Simply sending a flood of pings is the most primitive method of performing a DoS. The SYN flood attack depends on the hacker’s knowledge of how connections are made to a server. When a session is initiated between the client and server in a network using the TCP protocol, a small buffer space in memory is set aside on the server to handle the “hand-shaking” exchange of messages that sets up the session. The session-establishing packets include a SYN field that identifies the sequence in the message exchange. In this attack, an attacker sends a number of connection requests very rapidly and then fails to respond to the reply that is sent back by the server. In other words, the attacker requests connections, and then never follows through with the rest of the connection sequence. This has the effect of leaving connections on the server half open, and the buffer memory allocated for them is reserved and not available to other applications. Although the packet in the buffer is dropped after a certain period of time (usually about three minutes) without a reply, the effect of many of these false connection requests is to make it difficult for legitimate requests for a session to be established.

Smurf Attack

In the Smurf attack, an ICMP packet is sent out to the broadcast address of a network, but its return address has been altered to match one of the computers on that network, most likely a key server. All the computers on the network will then respond by pinging the target computer.

ICMP packets use the Internet Control Message Protocol to send error messages on the Internet. Because the address of packets are sent to is a broadcast address, that address responds by echoing the packet out to all hosts on the network, who then send it to the spoofed source address.

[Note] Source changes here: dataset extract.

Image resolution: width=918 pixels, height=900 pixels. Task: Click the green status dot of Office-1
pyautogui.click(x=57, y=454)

Continually sending such packets will cause the network itself to perform a DoS attack on one or more of its member servers. This attack is both clever and simple. The greatest difficulty is getting the packets started on the target network. This can be accomplished via some software such as a virus or Trojan horse that will begin sending the packets.

Ping of Death

The PoD works to compromise systems that cannot deal with extremely large packet sizes. If successful, the server will actually shut down. It can, of course, be rebooted.

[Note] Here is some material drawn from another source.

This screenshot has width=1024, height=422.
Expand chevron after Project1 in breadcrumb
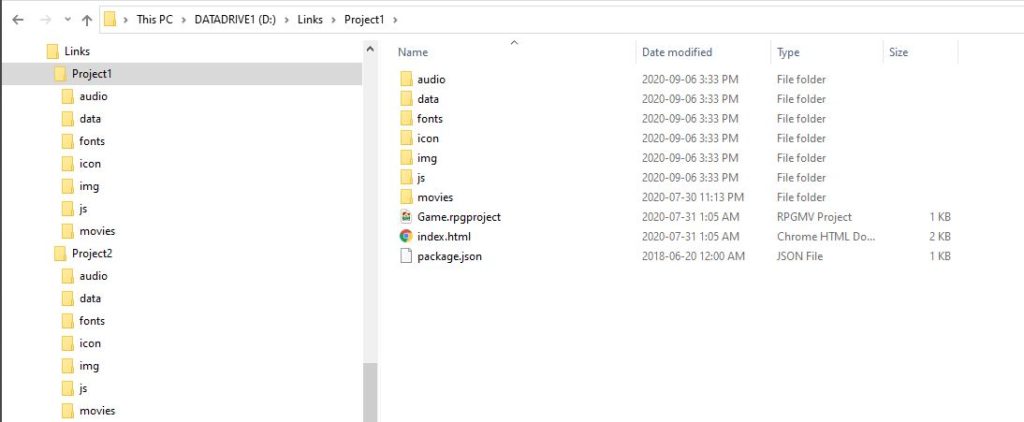tap(394, 20)
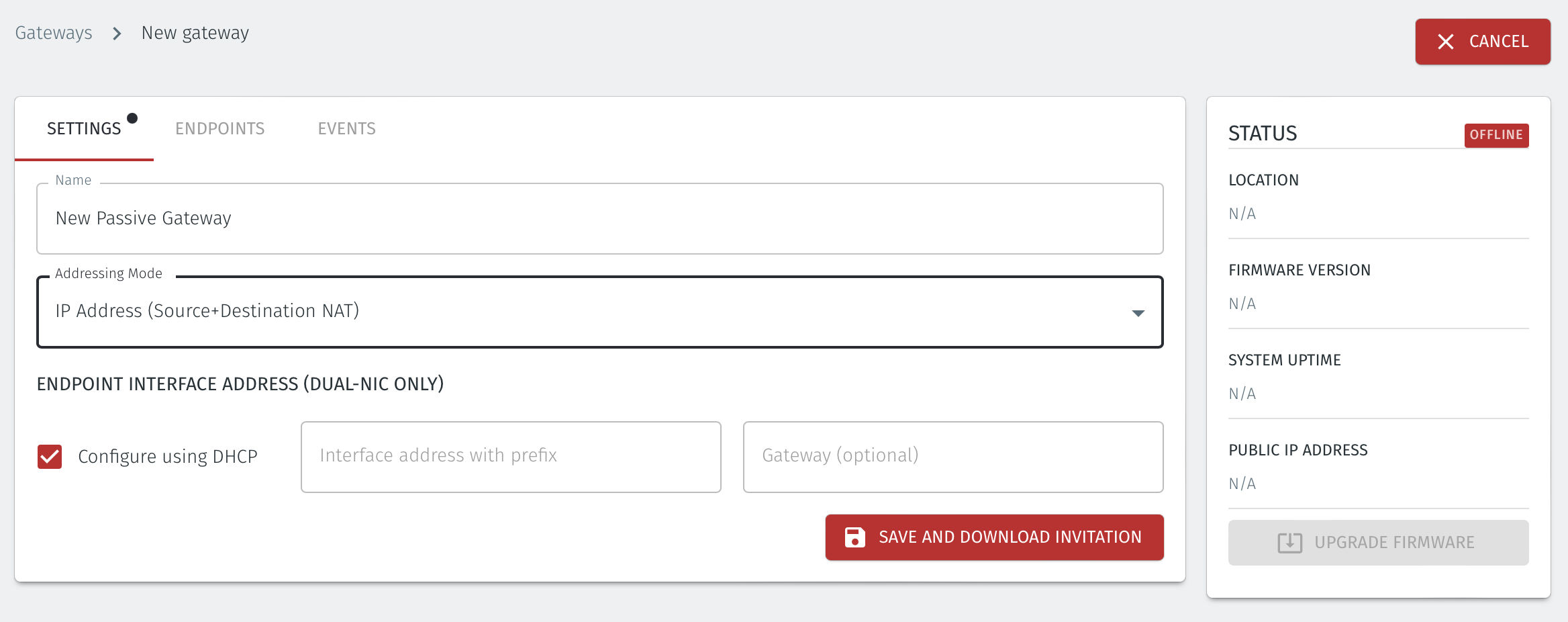Click the floppy disk save icon

pyautogui.click(x=854, y=537)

The only real safeguard against this type of attack is to ensure that all operating systems and software are routinely patched. This attack relies on vulnerabilities in the way a particular operating system or application handles abnormally large TCP packets.

If the operating system is properly designed, it will drop any oversized packets, thus negating any possible negative effects a PoD attack might have.

UDP Flood

A UDP flood attack occurs when an attacker sends a UDP packet to a random port on the victim system. When the victim system receives a UDP packet, it will determine what application is waiting on the destination port. When it realizes that no application is waiting on the port, it will generate an ICMP packet of destination unreachable to the forged source address. If enough UDP packets are delivered to ports on the victim, the system goes down.

DoS Tools

Low Orbit Ion Cannon (LOIC) and High Orbit Ion Cannon (HOIC) are some widely available tools. They can be useful to test your own anti-DoS security measures.